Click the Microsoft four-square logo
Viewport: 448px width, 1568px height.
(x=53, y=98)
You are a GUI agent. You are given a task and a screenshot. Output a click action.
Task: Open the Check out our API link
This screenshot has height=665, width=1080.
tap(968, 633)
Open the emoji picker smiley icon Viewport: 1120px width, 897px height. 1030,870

...

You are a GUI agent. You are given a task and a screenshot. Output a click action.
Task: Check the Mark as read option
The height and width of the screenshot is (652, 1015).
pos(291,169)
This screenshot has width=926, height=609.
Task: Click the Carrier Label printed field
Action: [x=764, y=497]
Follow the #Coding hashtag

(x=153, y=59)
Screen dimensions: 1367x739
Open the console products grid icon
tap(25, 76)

*TRY IT*.
Looking at the listing above, which lines hold "Check"? Copy every such line.

*WRITTEN SOLUTION*.
Task: Open the Check out our API link
Task: Check the Mark as read option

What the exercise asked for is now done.